Duncan Gordon Blair (23 December 1919 – 14 June 2006) was a Canadian lawyer, politician, judge and a Liberal party member of the House of Commons of Canada. He was born in Regina, Saskatchewan.

Blair was educated in Regina before receiving a bachelor of arts degree in 1939 and a bachelor of law degree in 1941 from the University of Saskatchewan. He was called to the Bar of Saskatchewan in 1942 and Bar of Ontario in 1952. A 1941 Rhodes Scholar, he attended Exeter College where he studied law and received a bachelor of civil law in 1947. During World War II, he served as a lieutenant with the Irish Regiment of Canada and was wounded in Italy in 1944.

After the war, he served as a foreign service officer with the Department of External Affairs from 1945 to 1947. From 1948 to 1950, he was a partner with the law firm of Francis, Woods, Gauley & Blair.

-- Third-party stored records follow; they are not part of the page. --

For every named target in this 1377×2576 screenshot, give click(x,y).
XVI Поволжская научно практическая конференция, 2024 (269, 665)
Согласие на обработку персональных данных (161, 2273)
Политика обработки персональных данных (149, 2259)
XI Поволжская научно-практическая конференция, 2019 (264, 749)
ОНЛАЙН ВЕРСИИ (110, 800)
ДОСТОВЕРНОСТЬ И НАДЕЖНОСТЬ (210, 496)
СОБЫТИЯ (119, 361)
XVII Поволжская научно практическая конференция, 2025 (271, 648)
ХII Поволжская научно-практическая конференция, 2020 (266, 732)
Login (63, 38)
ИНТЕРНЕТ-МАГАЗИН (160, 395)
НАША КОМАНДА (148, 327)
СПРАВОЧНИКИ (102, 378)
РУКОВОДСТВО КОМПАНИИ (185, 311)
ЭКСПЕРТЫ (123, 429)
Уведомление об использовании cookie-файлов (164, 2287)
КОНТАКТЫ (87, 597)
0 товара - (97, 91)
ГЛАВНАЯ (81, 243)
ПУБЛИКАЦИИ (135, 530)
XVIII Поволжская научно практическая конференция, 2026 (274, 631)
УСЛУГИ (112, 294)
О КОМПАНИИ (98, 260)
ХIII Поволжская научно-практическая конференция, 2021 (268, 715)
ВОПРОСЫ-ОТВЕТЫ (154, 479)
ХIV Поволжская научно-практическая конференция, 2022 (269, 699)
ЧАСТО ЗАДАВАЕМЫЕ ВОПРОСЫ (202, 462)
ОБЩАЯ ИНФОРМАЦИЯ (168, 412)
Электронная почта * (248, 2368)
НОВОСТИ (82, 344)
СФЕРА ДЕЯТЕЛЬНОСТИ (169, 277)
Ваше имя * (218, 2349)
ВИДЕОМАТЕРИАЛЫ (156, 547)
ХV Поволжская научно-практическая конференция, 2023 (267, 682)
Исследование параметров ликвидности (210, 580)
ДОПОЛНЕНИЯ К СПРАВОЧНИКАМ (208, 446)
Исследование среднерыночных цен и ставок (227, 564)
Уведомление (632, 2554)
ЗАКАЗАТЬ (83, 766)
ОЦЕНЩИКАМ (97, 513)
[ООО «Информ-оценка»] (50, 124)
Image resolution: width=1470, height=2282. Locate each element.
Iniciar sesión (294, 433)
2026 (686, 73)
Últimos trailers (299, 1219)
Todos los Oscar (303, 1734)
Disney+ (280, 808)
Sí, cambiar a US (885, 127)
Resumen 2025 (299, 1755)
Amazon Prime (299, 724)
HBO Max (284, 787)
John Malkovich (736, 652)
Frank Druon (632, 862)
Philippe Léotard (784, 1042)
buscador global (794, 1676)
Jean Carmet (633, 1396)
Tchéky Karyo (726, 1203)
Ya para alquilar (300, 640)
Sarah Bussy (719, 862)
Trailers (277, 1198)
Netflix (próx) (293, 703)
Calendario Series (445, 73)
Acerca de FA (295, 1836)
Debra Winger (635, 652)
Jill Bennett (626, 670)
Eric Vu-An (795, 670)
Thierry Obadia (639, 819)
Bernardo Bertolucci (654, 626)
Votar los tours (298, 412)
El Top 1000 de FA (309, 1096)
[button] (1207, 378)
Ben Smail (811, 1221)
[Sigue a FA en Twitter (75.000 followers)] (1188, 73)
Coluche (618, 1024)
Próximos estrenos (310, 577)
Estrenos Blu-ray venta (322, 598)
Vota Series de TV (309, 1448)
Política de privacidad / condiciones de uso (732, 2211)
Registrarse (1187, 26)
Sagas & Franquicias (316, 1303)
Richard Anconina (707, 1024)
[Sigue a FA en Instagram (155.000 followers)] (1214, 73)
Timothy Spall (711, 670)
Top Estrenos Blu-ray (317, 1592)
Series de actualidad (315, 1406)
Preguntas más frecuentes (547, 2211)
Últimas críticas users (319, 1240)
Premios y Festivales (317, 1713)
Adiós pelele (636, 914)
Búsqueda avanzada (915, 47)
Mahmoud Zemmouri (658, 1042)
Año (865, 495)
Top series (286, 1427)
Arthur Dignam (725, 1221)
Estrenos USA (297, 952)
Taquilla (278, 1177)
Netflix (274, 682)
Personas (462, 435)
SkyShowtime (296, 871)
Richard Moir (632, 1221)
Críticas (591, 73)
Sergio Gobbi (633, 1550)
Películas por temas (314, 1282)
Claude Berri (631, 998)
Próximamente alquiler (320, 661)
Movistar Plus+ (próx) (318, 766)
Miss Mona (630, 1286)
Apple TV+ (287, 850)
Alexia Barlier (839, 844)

From 1951 to 1952, he was executive assistant to the Minister of Justice. From 1953 to 1975, he was a partner with the law firm of Herridge, Tolmie, Gray, Coyne & Blair in Ottawa. He was created a Queen's Counsel in 1975.

He was elected to the House of Commons of Canada for the riding of Grenville—Carleton in the 1968 federal election. A Liberal, he was defeated in the 1972 federal election by Walter Baker of the Progressive Conservative party. In 1976, he was appointed to the Court of Appeal for Ontario where he served until 1994. From 1994 to 1998, he was the grand president of the Royal Canadian Legion.

In 1998, he was made a member of the Order of Canada.